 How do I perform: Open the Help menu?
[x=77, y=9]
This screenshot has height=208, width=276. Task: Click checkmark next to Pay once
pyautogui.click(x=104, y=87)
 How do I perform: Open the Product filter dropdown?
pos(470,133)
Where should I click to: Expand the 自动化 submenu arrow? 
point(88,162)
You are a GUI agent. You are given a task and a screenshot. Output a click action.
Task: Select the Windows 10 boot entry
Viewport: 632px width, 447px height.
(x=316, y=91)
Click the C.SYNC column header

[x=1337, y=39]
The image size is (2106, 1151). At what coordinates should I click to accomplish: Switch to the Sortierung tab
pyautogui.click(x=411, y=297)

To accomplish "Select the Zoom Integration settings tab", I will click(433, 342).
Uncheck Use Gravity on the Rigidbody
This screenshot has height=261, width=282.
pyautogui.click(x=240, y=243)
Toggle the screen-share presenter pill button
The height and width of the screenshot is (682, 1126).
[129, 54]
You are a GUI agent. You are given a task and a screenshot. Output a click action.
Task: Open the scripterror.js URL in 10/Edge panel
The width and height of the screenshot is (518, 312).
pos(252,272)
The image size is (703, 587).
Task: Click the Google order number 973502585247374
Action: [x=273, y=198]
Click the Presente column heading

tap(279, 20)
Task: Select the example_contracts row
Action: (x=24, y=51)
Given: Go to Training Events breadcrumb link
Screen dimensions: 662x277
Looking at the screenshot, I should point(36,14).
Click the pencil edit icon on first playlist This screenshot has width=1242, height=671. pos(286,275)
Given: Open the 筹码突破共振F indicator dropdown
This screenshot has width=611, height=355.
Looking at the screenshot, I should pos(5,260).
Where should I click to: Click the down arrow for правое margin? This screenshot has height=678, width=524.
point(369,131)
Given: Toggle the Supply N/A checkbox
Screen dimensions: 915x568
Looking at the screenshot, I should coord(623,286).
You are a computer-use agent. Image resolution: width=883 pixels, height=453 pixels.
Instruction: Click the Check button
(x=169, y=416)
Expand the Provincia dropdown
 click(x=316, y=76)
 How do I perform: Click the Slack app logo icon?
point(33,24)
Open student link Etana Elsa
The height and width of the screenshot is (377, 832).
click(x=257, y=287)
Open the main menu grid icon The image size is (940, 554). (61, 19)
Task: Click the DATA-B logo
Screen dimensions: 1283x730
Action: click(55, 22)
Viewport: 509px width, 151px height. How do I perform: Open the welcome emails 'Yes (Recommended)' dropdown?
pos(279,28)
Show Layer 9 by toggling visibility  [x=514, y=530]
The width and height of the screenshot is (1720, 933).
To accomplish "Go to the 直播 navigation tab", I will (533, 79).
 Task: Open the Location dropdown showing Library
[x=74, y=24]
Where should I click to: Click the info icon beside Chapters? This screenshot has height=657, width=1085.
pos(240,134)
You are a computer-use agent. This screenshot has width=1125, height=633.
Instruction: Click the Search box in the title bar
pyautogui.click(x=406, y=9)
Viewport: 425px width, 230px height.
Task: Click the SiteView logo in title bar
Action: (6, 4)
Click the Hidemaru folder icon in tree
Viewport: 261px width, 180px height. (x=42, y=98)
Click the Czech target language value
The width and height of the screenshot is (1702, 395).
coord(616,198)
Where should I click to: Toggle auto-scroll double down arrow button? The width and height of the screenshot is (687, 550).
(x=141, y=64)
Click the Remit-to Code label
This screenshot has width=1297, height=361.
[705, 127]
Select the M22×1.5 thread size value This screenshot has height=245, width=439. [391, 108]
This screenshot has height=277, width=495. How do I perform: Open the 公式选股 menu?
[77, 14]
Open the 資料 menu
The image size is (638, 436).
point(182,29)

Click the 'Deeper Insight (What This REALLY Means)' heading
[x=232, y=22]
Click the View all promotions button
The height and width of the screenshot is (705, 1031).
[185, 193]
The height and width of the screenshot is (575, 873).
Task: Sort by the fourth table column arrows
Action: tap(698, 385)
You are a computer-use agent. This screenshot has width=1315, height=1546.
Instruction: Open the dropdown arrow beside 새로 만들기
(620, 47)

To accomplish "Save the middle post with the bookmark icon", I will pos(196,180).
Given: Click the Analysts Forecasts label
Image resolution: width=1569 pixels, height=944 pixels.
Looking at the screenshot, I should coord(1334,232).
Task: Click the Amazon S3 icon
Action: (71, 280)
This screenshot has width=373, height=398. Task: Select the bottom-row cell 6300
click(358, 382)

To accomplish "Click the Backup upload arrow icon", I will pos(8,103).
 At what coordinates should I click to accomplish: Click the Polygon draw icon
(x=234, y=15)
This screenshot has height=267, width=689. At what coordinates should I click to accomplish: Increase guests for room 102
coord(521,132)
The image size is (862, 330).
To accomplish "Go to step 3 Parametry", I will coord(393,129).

Task directions:
Pull out every line of the listing above that contains the string "title", with case counting.

Final result:
Instruction: Click the Search box in the title bar
Task: Click the SiteView logo in title bar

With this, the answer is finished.